Let’s go ahead and say this Christmas has been a little more… hectic than usual.
That’s kind-of a given when you’re up at 5:30 in the morning, on the bus to Osaka an hour later; get caught in terrible rush hour traffic that puts you behind an extra 35 minutes, forcing you to sprint to the other side of Osaka’s largest train station to catch, in the last two minutes, the final train that would get you to the airport for check-in time; and finally, getting to the airport and having your bags overweight (probably the only reason the ladies at the gate let me on in the end was because of the way I’d opened up my suitcase and proceeded to try to squeeze into half the clothes I’d brought with me—you know you’ve reached new lows when…). And all this on four hours of sleep.
It’s not Christmas. It’s not sitting by the fireside Christmas Eve, watching It’s a Wonderful Life for the umpteenth time before going to bed. That’s what my family’s probably doing right about now in their timezone, while my plane begins its descent towards Korea. Tomorrow there’ll be the usual roundabout of presents, food, and alcohol happening at just about every moment of the day. By the morning Mom will have stuffed my brothers’ stockings fit to bursting (we still do Santa Claus, probably more for my Mom than for any of us), and mine will hang empty over the fireplace. Later there’ll be more family, meat pies, and stories the stories we all collected over 2015 to share over the dinner table.
And it’s strange. Not with any profound meaning behind that strangeness; just odd or offputting in a vague, uncertain way. Decentering.
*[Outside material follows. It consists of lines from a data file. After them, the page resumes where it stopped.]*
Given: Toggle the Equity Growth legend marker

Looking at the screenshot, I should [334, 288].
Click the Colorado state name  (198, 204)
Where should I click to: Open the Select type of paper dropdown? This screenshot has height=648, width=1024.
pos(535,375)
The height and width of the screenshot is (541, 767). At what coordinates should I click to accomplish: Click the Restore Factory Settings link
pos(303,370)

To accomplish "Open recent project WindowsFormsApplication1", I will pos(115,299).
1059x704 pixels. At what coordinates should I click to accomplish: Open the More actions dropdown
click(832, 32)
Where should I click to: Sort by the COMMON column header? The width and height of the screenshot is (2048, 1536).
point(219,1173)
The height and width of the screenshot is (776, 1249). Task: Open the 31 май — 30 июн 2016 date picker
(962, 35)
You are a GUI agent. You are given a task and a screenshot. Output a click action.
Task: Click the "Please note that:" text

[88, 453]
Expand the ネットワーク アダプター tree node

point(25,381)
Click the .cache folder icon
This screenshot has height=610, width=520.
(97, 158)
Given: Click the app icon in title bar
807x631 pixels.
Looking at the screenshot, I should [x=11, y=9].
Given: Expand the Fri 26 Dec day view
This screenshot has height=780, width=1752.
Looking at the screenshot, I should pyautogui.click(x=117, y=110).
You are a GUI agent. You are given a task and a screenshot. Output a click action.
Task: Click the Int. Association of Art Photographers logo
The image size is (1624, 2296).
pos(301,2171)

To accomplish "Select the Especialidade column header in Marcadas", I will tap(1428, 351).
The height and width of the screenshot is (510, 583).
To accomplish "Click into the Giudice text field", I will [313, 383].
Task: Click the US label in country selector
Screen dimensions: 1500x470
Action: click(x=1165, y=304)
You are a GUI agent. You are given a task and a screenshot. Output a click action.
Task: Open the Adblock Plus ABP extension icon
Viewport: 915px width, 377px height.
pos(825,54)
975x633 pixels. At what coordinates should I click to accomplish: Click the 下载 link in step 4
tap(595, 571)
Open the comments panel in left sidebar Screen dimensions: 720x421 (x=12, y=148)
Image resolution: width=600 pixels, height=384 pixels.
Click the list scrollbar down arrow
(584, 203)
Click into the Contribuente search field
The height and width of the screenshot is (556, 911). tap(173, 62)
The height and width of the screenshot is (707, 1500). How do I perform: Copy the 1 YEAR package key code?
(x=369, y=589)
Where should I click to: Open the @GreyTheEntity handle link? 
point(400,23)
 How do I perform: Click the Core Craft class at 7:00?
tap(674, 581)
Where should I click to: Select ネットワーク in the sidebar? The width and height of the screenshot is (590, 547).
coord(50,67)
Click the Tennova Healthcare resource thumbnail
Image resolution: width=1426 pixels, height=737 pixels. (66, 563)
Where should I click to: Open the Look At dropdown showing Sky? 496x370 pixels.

It’s Christmas, but it was 14 degrees in Osaka as I stepped on the plane under a grand blue sky, fall leaves still lining the streets. It’s Christmas, and yet all around me I’m listening to Japanese, Korean, or Mandarin (and I double checked: I’m definitely the only non-East Asian person on this rather-large flight). When Christmas lunch is a burger king whopper meal you never finish because you’re too embarrassed to eat it on the subway, and when Christmas dinner is skipped all together in favor for shoju shots at a knockoff Irish bar that is playing a house remix of Silent Night. Hello Christmas 2015.
But then there’s meeting an old friend in Vancouver, and finding family doesn’t always just exist within context of fires, stuffed stockings, or genetics. And having the dazzling lights of Seoul: sometimes there’s a good reason to miss a Christmas, here or there. I still got to see that awe-striking Christmas moon all of you are going to see in the next six hours or so. And as we finally stumble home at the end of the first Christmas spent in a bar, it begins to snow on the neon-bathed streets of Seoul. The electricity in the air, the snow falling like the world’s held its breath, all while the streetlamps glow down the canal. That’s about as close as we’re going to get to Christmas over here for this Winnipeger. So merry something or other then.